Among the 9 patients who stayed on the study and continued maintaining their complete response (CR), the median number of prior lines of therapy was 3 (range, 2-5), and all of these patients had also progressed on prior ibrutinib.

At or before the cell infusion, 2 patients had blastoid histology, while 7 had classic morphology MCL. The median Ki-67 percentage was 60% (range, 45%-100%), and in comparison, 2 patients in the arm that progressed had blastoid at/before cell infusion, 4 had classic morphology, and the median Ki-67 percentage was 70% (range, 20%-95%).

In all 15 patients who received brexucabtagene autoleucel, the same dose was given at 2 x 106 T cells/kg body weight. All had similar conditioning under cohort 1 of the study.

Responses to Subsequent Therapy Following CAR T Progression

It was observed that 5 patients of the 6 who progressed were able to achieve a CR after treatment, and 1 patient had a partial response on brexucabtagene autoleucel. The median duration of response was 5 months (range, 1.2-31.2), and 5 patients had died at the last time of follow-up.

The median survival among these patients from the time to starting treatment with brexucabtagene autoleucel to the last follow-up was 17 months. The median survival after progression was 4.1 months, and the 1-year survival rate was 0%. The median number of subsequent lines of therapy was 2 (range, 0-6), and these treatments were selected based on clinical fitness, eligibility for clinical trial enrollment, and patient preferences.

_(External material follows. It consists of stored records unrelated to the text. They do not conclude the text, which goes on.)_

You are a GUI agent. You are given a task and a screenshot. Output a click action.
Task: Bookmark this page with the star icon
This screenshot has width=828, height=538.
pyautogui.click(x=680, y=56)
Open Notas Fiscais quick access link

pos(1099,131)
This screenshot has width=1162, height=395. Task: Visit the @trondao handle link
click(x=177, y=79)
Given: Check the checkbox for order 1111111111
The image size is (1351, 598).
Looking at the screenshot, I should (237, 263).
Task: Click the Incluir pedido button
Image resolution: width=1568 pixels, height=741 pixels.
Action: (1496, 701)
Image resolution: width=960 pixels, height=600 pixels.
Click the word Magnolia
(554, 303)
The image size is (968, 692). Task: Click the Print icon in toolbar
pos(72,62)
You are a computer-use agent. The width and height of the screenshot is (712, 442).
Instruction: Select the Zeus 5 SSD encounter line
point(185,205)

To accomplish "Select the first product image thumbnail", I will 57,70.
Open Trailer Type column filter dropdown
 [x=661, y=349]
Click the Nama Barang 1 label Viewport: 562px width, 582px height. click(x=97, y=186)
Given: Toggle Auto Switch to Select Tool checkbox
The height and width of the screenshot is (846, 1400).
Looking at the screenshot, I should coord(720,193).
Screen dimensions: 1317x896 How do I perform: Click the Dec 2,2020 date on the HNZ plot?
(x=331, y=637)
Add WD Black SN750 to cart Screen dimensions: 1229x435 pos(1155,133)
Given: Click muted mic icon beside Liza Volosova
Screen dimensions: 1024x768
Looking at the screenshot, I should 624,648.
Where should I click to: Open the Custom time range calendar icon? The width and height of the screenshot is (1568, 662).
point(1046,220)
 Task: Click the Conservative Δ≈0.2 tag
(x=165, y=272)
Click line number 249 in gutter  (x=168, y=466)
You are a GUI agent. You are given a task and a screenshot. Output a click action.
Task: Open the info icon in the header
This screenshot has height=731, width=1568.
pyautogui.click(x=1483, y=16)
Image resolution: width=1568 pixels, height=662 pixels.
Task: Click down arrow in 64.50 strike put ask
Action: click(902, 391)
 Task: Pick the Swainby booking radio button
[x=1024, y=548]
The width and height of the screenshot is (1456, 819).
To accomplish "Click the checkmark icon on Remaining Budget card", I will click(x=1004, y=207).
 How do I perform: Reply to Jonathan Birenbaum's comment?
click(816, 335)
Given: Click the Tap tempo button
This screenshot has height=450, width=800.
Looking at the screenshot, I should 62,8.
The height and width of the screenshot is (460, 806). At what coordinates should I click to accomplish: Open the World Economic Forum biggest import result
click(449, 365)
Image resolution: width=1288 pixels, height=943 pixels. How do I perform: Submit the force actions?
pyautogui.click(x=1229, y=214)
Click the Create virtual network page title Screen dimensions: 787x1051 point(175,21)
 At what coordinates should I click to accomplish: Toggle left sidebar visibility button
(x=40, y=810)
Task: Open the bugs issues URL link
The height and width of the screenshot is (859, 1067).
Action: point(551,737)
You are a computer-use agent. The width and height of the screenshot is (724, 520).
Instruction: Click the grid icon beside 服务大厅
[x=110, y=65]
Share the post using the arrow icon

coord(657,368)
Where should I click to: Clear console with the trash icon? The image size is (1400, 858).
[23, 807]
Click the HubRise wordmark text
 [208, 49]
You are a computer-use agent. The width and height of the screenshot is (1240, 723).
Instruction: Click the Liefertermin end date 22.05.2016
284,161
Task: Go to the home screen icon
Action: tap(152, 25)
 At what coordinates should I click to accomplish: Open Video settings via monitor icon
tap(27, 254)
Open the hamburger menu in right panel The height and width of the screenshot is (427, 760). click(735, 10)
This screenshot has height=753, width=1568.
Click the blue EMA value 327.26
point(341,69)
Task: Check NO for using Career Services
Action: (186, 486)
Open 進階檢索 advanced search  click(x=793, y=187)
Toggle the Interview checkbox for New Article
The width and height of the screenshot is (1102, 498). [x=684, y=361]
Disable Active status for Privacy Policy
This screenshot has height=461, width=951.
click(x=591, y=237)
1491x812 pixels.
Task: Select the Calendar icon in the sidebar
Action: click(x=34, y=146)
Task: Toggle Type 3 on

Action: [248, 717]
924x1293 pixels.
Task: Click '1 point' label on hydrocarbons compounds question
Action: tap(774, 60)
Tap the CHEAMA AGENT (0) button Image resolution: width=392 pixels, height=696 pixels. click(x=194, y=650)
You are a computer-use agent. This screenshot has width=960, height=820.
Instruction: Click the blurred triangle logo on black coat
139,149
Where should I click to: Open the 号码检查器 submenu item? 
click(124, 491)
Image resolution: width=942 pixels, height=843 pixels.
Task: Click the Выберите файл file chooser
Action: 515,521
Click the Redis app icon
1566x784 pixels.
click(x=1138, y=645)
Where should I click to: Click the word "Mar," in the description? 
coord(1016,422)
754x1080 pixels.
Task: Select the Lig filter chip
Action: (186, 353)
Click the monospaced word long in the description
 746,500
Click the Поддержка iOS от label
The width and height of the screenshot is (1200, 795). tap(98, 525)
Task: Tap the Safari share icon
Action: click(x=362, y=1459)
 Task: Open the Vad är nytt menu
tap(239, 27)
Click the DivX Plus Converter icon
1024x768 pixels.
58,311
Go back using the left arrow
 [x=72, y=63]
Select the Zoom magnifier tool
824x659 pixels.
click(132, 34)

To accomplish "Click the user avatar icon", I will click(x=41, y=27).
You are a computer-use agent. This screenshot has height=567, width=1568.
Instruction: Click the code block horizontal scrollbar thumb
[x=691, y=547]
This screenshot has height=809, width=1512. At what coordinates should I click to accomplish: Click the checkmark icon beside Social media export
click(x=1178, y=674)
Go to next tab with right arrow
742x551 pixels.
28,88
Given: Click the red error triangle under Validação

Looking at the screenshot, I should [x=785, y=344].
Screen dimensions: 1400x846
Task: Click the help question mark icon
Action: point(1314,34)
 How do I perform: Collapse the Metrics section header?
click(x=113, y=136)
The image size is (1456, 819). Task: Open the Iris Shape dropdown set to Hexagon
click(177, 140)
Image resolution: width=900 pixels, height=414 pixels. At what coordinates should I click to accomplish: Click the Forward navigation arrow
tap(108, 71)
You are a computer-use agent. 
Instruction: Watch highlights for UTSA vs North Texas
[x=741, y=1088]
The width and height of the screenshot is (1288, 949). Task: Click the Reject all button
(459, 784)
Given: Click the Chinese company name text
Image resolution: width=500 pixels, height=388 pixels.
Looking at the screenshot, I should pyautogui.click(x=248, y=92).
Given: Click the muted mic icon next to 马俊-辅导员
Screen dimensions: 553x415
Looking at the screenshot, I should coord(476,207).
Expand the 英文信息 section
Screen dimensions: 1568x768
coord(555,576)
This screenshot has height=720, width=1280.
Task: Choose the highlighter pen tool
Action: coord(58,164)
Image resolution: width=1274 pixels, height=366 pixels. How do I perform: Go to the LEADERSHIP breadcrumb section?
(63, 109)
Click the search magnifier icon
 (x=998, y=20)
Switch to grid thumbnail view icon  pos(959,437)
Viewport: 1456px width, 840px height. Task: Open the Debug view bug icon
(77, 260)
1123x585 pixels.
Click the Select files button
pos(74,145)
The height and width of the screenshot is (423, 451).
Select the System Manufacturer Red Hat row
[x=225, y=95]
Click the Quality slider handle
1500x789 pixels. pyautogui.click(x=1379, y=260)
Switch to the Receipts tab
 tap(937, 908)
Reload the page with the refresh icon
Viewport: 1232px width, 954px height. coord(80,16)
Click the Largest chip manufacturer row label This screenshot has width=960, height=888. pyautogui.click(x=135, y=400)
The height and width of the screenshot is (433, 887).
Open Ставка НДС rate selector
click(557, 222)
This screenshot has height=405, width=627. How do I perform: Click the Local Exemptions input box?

Patient 1 was unable to receive any subsequent therapy and died with PD, while patients 2 and 4 had stable disease and later died with PD. Patient 3 was a non-responder to subsequent treatment. Patient 5 achieved a partial response on investigational therapy and remains alive, under follow-up. Patient 6 had a PR on subsequent therapy but later died with PD.

The subsequent therapies included a range of chemoimmunotherapy treatment with or without local radiation, venetoclax (Venclexta), acalabrutinib (Calquence), copanlisib (Aliqopa), and abemaciclib (Verzenio However, none of these therapies appeared successful in this patient population.

Patient 5, a 68-year-old male with transformed blastoid histology at the start of treatment, and patient 6, a 67-year-old male of the same histology, were the only 2 patients who survived beyond 6 months in the group of those who had progressed following brexucabtagene autoleucel. These 2 patients also had no apparent difference in the cell product, processing, or the characteristics compared with the other 4 patients. However, these patients (5 and 6) were physically fit to receive consecutive lines of therapy and achieved PRs, which were likely the cause for their longer survival following progression on brexucabtagene autoleucel.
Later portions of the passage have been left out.